##### TEXT EXCERPT #####

Anyway, it'll be interesting to see whether any Western government protests this move from the UK government. If they believe in democracy, freedom and privacy they should. Somehow I'm not holding my breath.
The request is so fundamental that simply disabling encryption on iCloud services or even shutting down iCloud services in the UK altogether would not suffice. They are demanding a magic key to access any user's iCloud data worldwide.
So, it's either a long-shot request in a prolonged negotiation or plain obnoxious ignorance. It would be almost impossible for Apple to comply without violating laws in other jurisdictions, making the only real option to pull out of the UK market entirely.
Moreover, it's highly unlikely that Apple will be the only company targeted—Google will be next. And if both Google and Apple pull out of the UK, what are they going to do?
This is a stupid and malicious request that should be canceled immediately, and those responsible for pushing it should be fired.

##### SUPPLIED INFORMATION #####

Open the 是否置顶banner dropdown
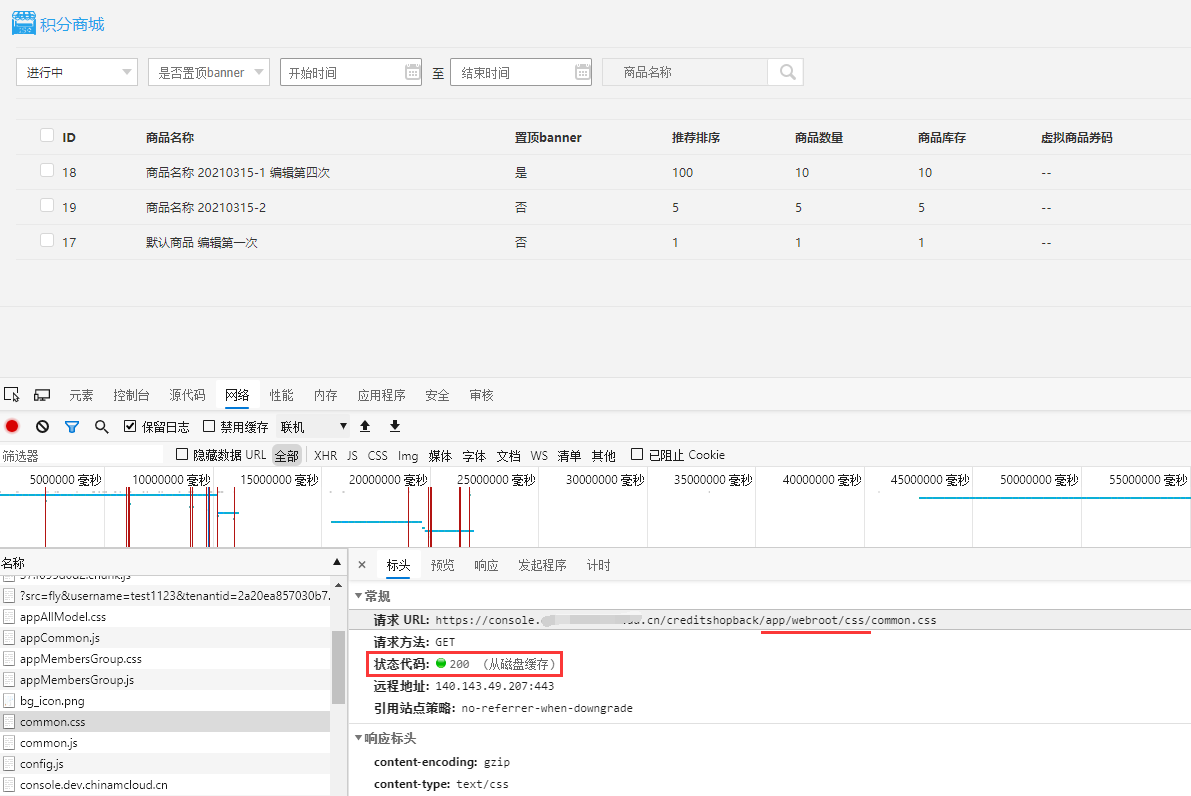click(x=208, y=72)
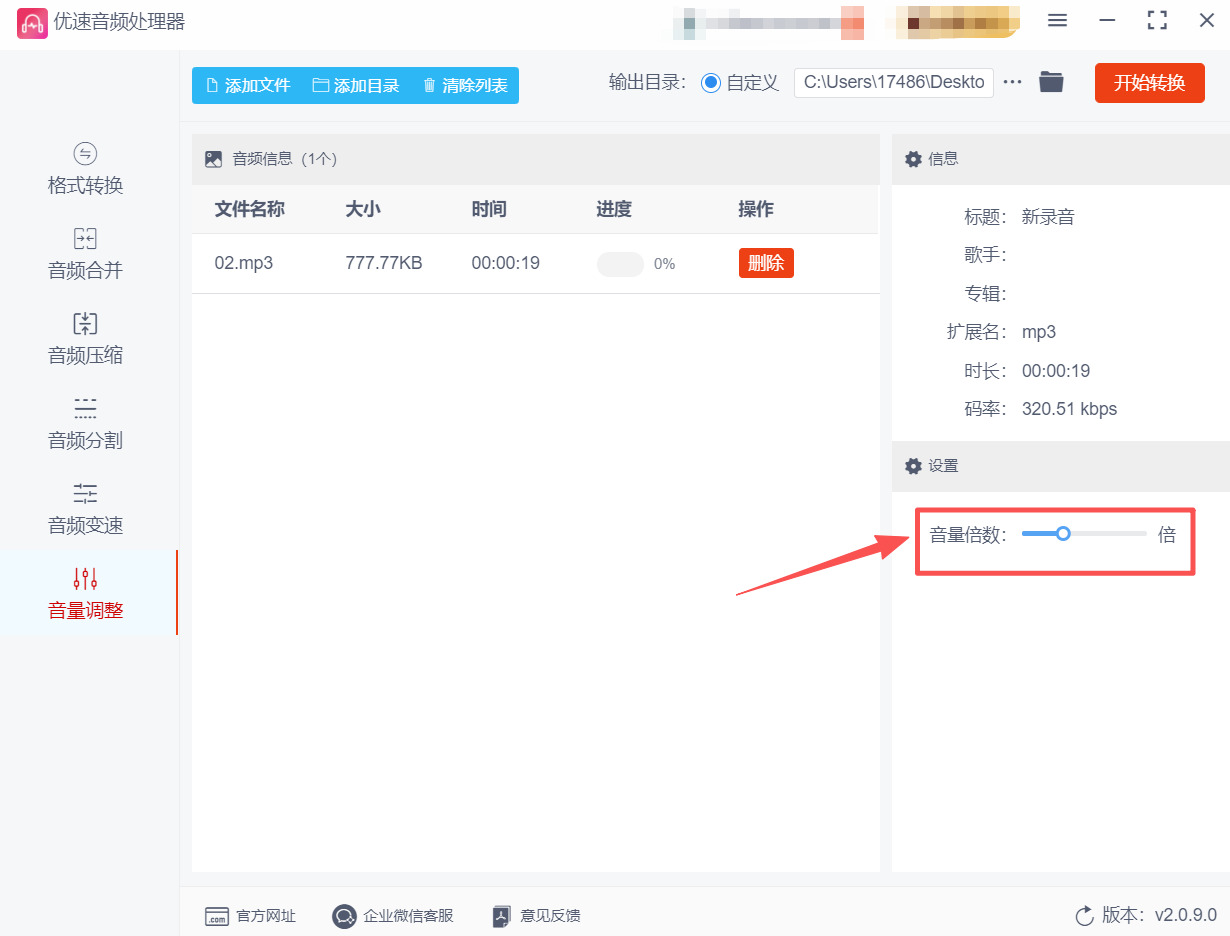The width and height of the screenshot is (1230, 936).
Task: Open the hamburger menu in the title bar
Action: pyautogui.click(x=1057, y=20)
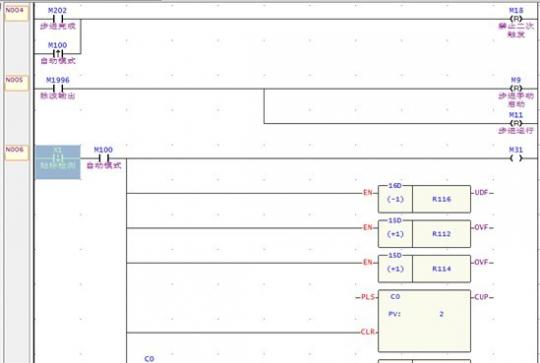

#####
##### SUPPLIED INFORMATION #####

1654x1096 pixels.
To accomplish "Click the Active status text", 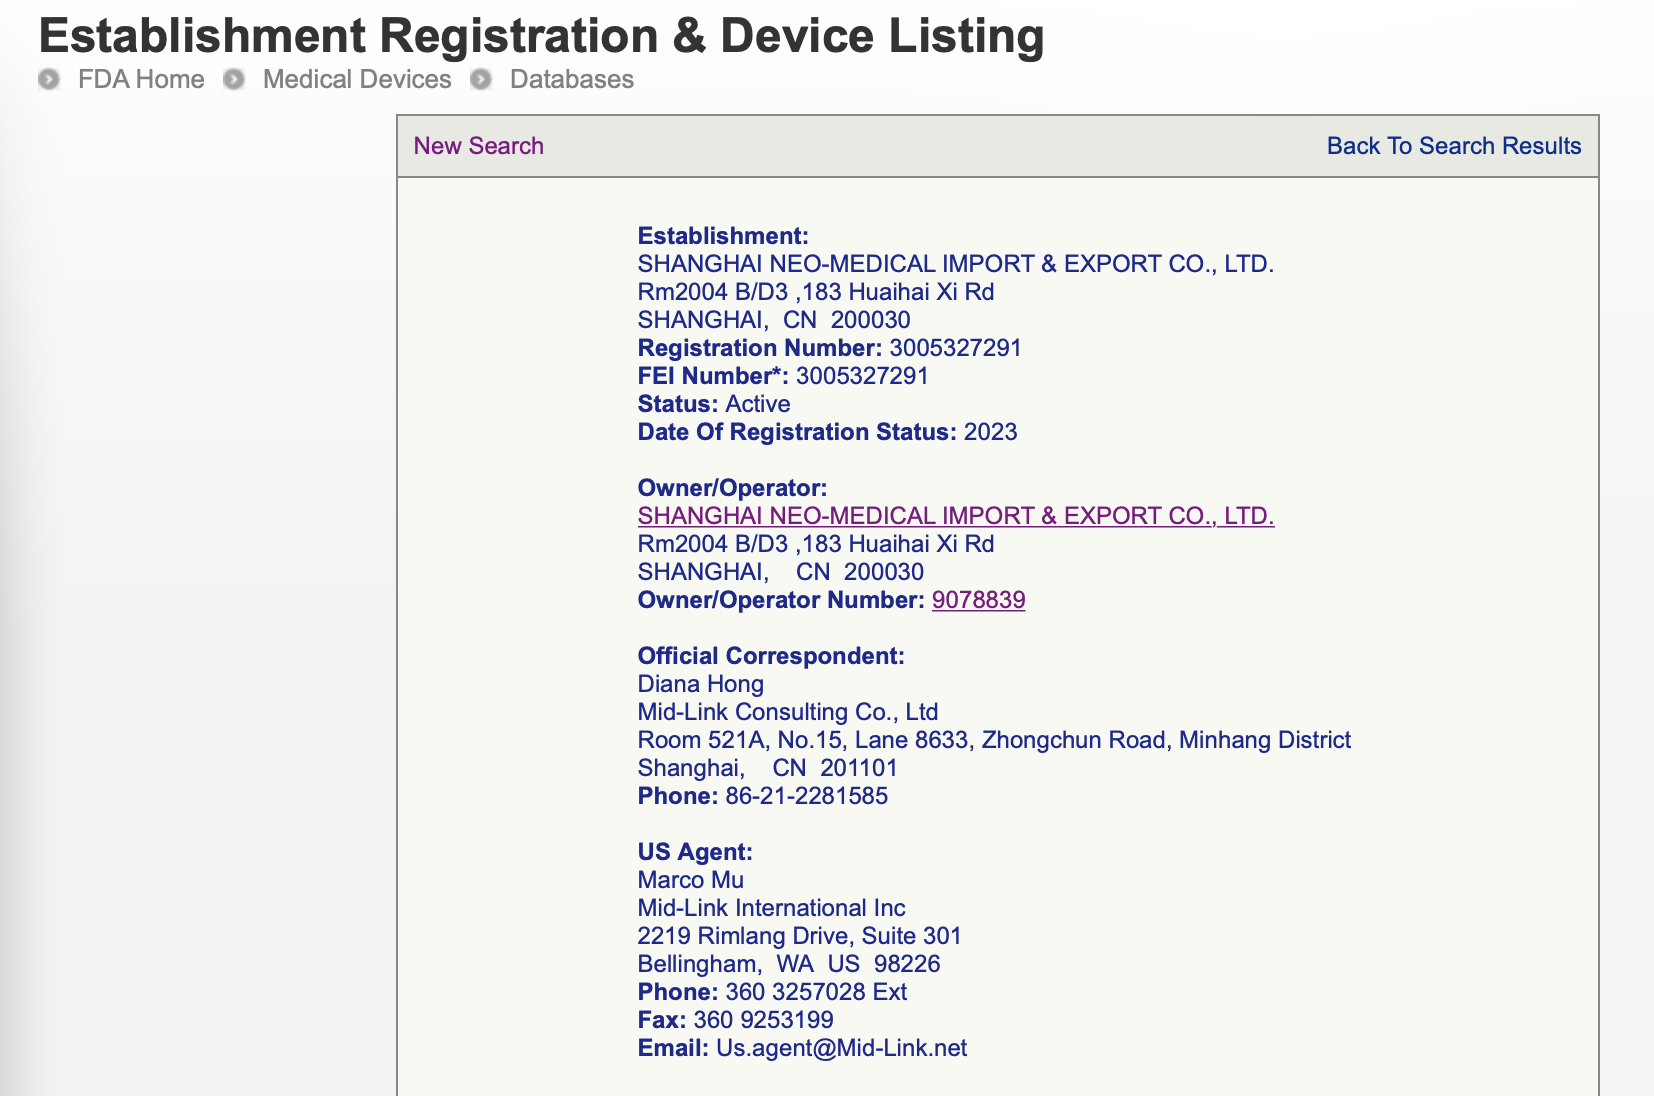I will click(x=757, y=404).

#####

**DO THIS**
Write what comes next in the commentary on the UK government's iCloud demand, starting after its last sentence. The data above has no connection to the commentary on the UK government's iCloud demand.

**FINAL RESULT**
By the sound of things on Bruce Schneier's website, if Apple can't get support from Trump, they will have to inform everyone everywhere that they have been constrained to shut down iCloud, and then do so.
If I were them, I would then take revenge by dumping the UK entirely (no sales to Britain, no purchases from Britain -- apps, TV programs, access to UK internet sites) and I'd see whether I could get Microsoft/Google/Meta/Amazon/Intel/AMD/NVidia to do the same.
The UK can then try playing their silly games with Huawei, or whoever tries to fill the breach. I'm sure the Chinese will really care about British extraterritorial claims.
Perhaps if this plan of action were made to the British authorities, those in charge would think a little harder about what really matters to them.